_Problem description:_
Copy the following records line for line, keeping every word unchanged.

_Exercise material:_
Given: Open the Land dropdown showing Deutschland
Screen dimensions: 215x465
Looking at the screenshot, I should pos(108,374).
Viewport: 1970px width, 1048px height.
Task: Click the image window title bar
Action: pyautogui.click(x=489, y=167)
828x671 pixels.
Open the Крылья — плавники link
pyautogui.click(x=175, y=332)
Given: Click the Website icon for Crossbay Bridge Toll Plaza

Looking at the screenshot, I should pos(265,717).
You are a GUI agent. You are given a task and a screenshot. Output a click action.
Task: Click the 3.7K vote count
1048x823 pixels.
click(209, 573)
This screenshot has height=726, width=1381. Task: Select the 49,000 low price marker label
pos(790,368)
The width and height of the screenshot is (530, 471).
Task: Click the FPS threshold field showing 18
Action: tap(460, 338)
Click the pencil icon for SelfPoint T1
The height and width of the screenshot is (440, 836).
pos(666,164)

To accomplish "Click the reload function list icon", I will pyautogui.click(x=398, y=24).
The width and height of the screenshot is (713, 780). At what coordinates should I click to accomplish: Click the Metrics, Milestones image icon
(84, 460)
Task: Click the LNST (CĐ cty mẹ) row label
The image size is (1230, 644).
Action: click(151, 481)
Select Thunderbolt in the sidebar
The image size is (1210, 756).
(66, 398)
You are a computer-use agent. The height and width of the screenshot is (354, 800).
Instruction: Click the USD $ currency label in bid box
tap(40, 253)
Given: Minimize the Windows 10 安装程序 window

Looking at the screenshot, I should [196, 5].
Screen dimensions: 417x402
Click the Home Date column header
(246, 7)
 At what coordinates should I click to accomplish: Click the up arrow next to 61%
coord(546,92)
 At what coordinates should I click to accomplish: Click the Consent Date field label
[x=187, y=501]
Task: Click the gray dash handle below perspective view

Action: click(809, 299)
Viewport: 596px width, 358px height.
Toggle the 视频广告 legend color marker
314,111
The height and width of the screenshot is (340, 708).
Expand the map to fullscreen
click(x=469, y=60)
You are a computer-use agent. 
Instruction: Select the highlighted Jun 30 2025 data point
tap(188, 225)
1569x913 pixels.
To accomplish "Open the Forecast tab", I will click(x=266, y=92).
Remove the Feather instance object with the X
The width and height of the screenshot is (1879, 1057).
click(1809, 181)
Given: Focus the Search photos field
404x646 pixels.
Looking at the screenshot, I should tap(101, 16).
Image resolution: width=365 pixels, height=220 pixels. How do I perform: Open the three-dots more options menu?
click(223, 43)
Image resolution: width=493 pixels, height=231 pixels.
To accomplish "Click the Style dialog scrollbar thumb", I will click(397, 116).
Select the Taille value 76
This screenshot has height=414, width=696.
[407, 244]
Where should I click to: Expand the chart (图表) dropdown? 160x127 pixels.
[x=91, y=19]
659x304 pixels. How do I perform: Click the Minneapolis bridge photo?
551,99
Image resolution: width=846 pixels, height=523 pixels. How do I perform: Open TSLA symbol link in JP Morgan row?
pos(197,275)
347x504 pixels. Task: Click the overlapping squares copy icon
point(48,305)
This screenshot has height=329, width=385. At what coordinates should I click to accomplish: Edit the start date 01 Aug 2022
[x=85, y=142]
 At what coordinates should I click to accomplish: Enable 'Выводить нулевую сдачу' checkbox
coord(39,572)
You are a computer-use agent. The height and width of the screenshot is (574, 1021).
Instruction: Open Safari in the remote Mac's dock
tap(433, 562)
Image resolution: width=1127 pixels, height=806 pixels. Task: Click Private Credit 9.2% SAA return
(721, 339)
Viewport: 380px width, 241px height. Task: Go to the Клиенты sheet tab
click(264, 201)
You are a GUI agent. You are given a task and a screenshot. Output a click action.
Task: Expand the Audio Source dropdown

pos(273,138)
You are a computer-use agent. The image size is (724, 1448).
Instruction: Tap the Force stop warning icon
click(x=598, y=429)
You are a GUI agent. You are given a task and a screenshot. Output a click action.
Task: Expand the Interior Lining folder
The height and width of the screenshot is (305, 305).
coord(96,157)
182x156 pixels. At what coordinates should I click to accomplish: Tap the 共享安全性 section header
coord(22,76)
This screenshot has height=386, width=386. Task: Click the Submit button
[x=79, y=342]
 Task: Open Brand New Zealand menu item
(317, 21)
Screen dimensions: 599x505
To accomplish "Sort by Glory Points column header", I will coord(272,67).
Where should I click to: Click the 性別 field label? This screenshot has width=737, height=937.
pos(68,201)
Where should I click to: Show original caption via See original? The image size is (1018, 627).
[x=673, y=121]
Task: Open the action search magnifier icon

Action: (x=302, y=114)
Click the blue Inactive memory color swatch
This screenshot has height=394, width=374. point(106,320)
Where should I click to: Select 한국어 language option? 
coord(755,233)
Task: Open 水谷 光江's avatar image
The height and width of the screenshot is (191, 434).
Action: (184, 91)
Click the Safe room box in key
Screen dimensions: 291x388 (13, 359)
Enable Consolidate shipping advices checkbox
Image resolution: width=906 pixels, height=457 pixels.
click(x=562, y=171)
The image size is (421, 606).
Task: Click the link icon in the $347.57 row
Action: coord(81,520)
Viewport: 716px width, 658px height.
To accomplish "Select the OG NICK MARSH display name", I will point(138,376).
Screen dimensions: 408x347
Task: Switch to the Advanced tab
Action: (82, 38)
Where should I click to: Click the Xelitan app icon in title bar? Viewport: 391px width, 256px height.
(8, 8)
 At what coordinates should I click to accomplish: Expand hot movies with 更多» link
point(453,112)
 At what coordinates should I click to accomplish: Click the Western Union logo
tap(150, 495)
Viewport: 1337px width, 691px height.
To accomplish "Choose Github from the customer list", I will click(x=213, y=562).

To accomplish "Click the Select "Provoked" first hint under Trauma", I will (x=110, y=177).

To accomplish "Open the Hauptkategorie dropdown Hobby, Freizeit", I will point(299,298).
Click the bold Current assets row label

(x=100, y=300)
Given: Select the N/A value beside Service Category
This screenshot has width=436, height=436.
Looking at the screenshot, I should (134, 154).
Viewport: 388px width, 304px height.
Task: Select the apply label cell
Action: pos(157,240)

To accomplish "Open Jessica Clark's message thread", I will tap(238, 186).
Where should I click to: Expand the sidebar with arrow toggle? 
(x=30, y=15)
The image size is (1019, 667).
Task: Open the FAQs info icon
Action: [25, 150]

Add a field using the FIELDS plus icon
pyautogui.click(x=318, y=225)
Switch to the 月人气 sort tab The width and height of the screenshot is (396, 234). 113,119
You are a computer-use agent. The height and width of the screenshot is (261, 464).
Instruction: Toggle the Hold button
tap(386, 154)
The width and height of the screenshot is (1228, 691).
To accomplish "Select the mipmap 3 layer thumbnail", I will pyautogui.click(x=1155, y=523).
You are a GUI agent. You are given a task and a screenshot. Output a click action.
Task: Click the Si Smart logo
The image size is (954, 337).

_Answer below:_
Given: Open the Land dropdown showing Deutschland
Screen dimensions: 215x465
Looking at the screenshot, I should pos(108,374).
Viewport: 1970px width, 1048px height.
Task: Click the image window title bar
Action: pyautogui.click(x=489, y=167)
828x671 pixels.
Open the Крылья — плавники link
pyautogui.click(x=175, y=332)
Given: Click the Website icon for Crossbay Bridge Toll Plaza

Looking at the screenshot, I should pos(265,717).
You are a GUI agent. You are given a task and a screenshot. Output a click action.
Task: Click the 3.7K vote count
1048x823 pixels.
click(209, 573)
This screenshot has height=726, width=1381. Task: Select the 49,000 low price marker label
pos(790,368)
The width and height of the screenshot is (530, 471).
Task: Click the FPS threshold field showing 18
Action: tap(460, 338)
Click the pencil icon for SelfPoint T1
The height and width of the screenshot is (440, 836).
pos(666,164)

To accomplish "Click the reload function list icon", I will pyautogui.click(x=398, y=24).
The width and height of the screenshot is (713, 780). At what coordinates should I click to accomplish: Click the Metrics, Milestones image icon
(84, 460)
Task: Click the LNST (CĐ cty mẹ) row label
The image size is (1230, 644).
Action: click(151, 481)
Select Thunderbolt in the sidebar
The image size is (1210, 756).
(66, 398)
You are a computer-use agent. The height and width of the screenshot is (354, 800).
Instruction: Click the USD $ currency label in bid box
tap(40, 253)
Given: Minimize the Windows 10 安装程序 window

Looking at the screenshot, I should [196, 5].
Screen dimensions: 417x402
Click the Home Date column header
(246, 7)
 At what coordinates should I click to accomplish: Click the up arrow next to 61%
coord(546,92)
 At what coordinates should I click to accomplish: Click the Consent Date field label
[x=187, y=501]
Task: Click the gray dash handle below perspective view

Action: click(809, 299)
Viewport: 596px width, 358px height.
Toggle the 视频广告 legend color marker
314,111
The height and width of the screenshot is (340, 708).
Expand the map to fullscreen
click(x=469, y=60)
You are a computer-use agent. 
Instruction: Select the highlighted Jun 30 2025 data point
tap(188, 225)
1569x913 pixels.
To accomplish "Open the Forecast tab", I will click(x=266, y=92).
Remove the Feather instance object with the X
The width and height of the screenshot is (1879, 1057).
click(1809, 181)
Given: Focus the Search photos field
404x646 pixels.
Looking at the screenshot, I should tap(101, 16).
Image resolution: width=365 pixels, height=220 pixels. How do I perform: Open the three-dots more options menu?
click(223, 43)
Image resolution: width=493 pixels, height=231 pixels.
To accomplish "Click the Style dialog scrollbar thumb", I will click(397, 116).
Select the Taille value 76
This screenshot has height=414, width=696.
[407, 244]
Where should I click to: Expand the chart (图表) dropdown? 160x127 pixels.
[x=91, y=19]
659x304 pixels. How do I perform: Click the Minneapolis bridge photo?
551,99
Image resolution: width=846 pixels, height=523 pixels. How do I perform: Open TSLA symbol link in JP Morgan row?
pos(197,275)
347x504 pixels. Task: Click the overlapping squares copy icon
point(48,305)
This screenshot has height=329, width=385. At what coordinates should I click to accomplish: Edit the start date 01 Aug 2022
[x=85, y=142]
 At what coordinates should I click to accomplish: Enable 'Выводить нулевую сдачу' checkbox
coord(39,572)
You are a computer-use agent. The height and width of the screenshot is (574, 1021).
Instruction: Open Safari in the remote Mac's dock
tap(433, 562)
Image resolution: width=1127 pixels, height=806 pixels. Task: Click Private Credit 9.2% SAA return
(721, 339)
Viewport: 380px width, 241px height. Task: Go to the Клиенты sheet tab
click(264, 201)
You are a GUI agent. You are given a task and a screenshot. Output a click action.
Task: Expand the Audio Source dropdown

pos(273,138)
You are a computer-use agent. The image size is (724, 1448).
Instruction: Tap the Force stop warning icon
click(x=598, y=429)
You are a GUI agent. You are given a task and a screenshot. Output a click action.
Task: Expand the Interior Lining folder
The height and width of the screenshot is (305, 305).
coord(96,157)
182x156 pixels. At what coordinates should I click to accomplish: Tap the 共享安全性 section header
coord(22,76)
This screenshot has height=386, width=386. Task: Click the Submit button
[x=79, y=342]
 Task: Open Brand New Zealand menu item
(317, 21)
Screen dimensions: 599x505
To accomplish "Sort by Glory Points column header", I will coord(272,67).
Where should I click to: Click the 性別 field label? This screenshot has width=737, height=937.
pos(68,201)
Where should I click to: Show original caption via See original? The image size is (1018, 627).
[x=673, y=121]
Task: Open the action search magnifier icon

Action: (x=302, y=114)
Click the blue Inactive memory color swatch
This screenshot has height=394, width=374. point(106,320)
Where should I click to: Select 한국어 language option? 
coord(755,233)
Task: Open 水谷 光江's avatar image
The height and width of the screenshot is (191, 434).
Action: (184, 91)
Click the Safe room box in key
Screen dimensions: 291x388 (13, 359)
Enable Consolidate shipping advices checkbox
Image resolution: width=906 pixels, height=457 pixels.
click(x=562, y=171)
The image size is (421, 606).
Task: Click the link icon in the $347.57 row
Action: coord(81,520)
Viewport: 716px width, 658px height.
To accomplish "Select the OG NICK MARSH display name", I will point(138,376).
Screen dimensions: 408x347
Task: Switch to the Advanced tab
Action: (82, 38)
Where should I click to: Click the Xelitan app icon in title bar? Viewport: 391px width, 256px height.
(8, 8)
 At what coordinates should I click to accomplish: Expand hot movies with 更多» link
point(453,112)
 At what coordinates should I click to accomplish: Click the Western Union logo
tap(150, 495)
Viewport: 1337px width, 691px height.
To accomplish "Choose Github from the customer list", I will click(x=213, y=562).

To accomplish "Click the Select "Provoked" first hint under Trauma", I will (x=110, y=177).

To accomplish "Open the Hauptkategorie dropdown Hobby, Freizeit", I will point(299,298).
Click the bold Current assets row label

(x=100, y=300)
Given: Select the N/A value beside Service Category
This screenshot has width=436, height=436.
Looking at the screenshot, I should (134, 154).
Viewport: 388px width, 304px height.
Task: Select the apply label cell
Action: pos(157,240)

To accomplish "Open Jessica Clark's message thread", I will tap(238, 186).
Where should I click to: Expand the sidebar with arrow toggle? 
(x=30, y=15)
The image size is (1019, 667).
Task: Open the FAQs info icon
Action: [25, 150]

Add a field using the FIELDS plus icon
pyautogui.click(x=318, y=225)
Switch to the 月人气 sort tab The width and height of the screenshot is (396, 234). 113,119
You are a computer-use agent. The height and width of the screenshot is (261, 464).
Instruction: Toggle the Hold button
tap(386, 154)
The width and height of the screenshot is (1228, 691).
To accomplish "Select the mipmap 3 layer thumbnail", I will pyautogui.click(x=1155, y=523).
You are a GUI agent. You are given a task and a screenshot. Output a click action.
Task: Click the Si Smart logo
The image size is (954, 337).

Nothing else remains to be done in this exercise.